Nous nommons Jean-Michel Blanquer, qui goûtera tout le sel de se voir décerner un Bonnet d’âne pour un ministre de l’Éducation nationale.

Via le compte Twitter du camarade Fontenelle

C’était sur Europe 1, lisez lentement pour mieux déguster le nectar.

« Il y a plus de risques à rester chez soi que d’aller à l’école ».
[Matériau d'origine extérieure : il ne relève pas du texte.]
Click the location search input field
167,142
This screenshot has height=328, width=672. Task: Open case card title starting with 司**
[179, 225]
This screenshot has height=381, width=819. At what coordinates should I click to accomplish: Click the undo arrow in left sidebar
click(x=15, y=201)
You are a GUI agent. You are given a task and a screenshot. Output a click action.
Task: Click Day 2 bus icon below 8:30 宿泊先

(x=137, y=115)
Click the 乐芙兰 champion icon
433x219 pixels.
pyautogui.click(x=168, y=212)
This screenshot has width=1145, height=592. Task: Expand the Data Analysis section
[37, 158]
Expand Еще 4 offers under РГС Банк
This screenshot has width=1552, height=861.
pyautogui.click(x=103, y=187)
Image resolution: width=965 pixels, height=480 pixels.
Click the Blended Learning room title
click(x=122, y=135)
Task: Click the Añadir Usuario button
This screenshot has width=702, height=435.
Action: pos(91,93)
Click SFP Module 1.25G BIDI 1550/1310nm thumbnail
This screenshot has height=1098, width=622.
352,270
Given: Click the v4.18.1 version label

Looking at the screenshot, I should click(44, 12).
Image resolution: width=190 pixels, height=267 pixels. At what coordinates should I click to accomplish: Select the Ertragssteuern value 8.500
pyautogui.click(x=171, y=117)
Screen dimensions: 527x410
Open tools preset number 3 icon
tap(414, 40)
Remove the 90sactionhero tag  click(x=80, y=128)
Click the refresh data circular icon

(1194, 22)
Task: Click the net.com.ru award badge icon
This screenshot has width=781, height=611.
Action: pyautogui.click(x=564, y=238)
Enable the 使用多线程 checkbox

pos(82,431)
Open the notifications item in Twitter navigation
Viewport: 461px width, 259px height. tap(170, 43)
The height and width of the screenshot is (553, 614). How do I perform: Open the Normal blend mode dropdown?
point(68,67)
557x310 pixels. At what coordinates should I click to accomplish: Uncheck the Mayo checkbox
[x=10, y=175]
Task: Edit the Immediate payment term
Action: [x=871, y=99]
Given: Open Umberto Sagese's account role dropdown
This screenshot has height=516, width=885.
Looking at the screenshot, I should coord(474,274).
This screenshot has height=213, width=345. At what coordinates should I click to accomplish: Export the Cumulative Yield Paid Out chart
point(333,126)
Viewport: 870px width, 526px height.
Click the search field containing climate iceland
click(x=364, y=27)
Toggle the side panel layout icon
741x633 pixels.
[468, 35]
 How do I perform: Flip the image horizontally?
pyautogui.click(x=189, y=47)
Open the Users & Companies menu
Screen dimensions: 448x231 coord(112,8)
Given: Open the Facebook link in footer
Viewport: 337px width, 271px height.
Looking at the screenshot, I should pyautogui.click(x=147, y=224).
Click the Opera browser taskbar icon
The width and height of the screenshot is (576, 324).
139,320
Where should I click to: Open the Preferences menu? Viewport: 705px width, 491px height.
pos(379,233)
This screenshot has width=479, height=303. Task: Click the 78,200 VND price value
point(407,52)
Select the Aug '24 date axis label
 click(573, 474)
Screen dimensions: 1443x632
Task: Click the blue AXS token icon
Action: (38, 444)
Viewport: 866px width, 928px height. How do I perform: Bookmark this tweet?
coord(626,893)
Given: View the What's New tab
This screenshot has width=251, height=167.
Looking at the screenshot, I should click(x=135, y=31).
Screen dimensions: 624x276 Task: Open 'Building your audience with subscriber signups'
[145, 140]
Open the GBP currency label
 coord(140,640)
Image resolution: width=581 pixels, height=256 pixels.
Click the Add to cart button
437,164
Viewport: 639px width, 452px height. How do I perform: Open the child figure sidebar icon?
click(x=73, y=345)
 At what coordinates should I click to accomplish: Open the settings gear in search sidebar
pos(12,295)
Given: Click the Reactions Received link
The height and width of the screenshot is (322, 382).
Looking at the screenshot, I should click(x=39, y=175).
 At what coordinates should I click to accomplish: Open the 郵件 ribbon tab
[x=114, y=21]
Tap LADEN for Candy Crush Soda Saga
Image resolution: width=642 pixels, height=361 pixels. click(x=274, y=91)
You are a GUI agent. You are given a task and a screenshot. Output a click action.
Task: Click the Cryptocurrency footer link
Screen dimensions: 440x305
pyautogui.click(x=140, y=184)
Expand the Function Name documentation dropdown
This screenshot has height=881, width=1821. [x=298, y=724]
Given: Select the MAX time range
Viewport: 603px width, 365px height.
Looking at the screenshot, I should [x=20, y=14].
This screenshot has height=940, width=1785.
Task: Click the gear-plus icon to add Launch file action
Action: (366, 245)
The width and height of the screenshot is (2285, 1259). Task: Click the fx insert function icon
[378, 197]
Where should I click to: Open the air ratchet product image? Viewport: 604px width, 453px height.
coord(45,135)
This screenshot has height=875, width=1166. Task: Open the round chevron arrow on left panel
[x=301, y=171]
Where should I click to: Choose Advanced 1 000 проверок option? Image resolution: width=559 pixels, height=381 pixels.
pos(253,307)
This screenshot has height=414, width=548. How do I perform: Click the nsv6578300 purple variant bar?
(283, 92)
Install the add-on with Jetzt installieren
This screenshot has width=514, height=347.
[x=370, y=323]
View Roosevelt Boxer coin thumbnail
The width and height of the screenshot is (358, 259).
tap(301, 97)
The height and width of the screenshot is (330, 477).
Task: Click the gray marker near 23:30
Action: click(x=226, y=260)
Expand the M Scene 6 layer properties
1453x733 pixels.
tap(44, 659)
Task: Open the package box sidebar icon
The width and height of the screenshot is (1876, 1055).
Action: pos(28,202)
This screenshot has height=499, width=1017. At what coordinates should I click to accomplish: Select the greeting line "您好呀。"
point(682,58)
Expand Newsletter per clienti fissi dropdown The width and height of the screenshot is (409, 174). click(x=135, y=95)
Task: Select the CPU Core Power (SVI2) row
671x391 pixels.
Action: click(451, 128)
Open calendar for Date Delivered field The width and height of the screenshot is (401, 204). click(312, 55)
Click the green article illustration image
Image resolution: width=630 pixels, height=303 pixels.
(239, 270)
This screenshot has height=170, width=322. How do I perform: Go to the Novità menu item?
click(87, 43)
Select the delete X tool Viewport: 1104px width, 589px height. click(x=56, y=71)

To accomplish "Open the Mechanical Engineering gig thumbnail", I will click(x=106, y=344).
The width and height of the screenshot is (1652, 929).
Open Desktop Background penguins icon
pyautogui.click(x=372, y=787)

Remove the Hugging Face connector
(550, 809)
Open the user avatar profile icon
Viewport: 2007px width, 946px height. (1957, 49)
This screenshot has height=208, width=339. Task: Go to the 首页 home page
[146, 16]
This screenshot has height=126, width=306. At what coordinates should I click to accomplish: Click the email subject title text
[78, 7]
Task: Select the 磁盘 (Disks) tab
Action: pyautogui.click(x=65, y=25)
Affirmation précédée de l’amusant « Beaucoup de pédiatres le disent ». Bon sang, mais ça fait huit semaines qu’on nous serine « Sauvez des vies, restez chez vous » ! Pour commenter cette sortie revigorante de Jean-Michel Blanquer, nous pensons d’abord à l’absurde et au surréalisme. Puis très vite au mépris immense pour son auditoire de la tête d’œuf : faut-il prendre les gens à ce point pour des abrutis quand on manie à un tel niveau le foutage de gueule ? Bonnet d’âne mérité donc pour l’idole du Point, doublé du 89e Ferme ta gueule !, bien senti, de l’histoire de plumedepresse.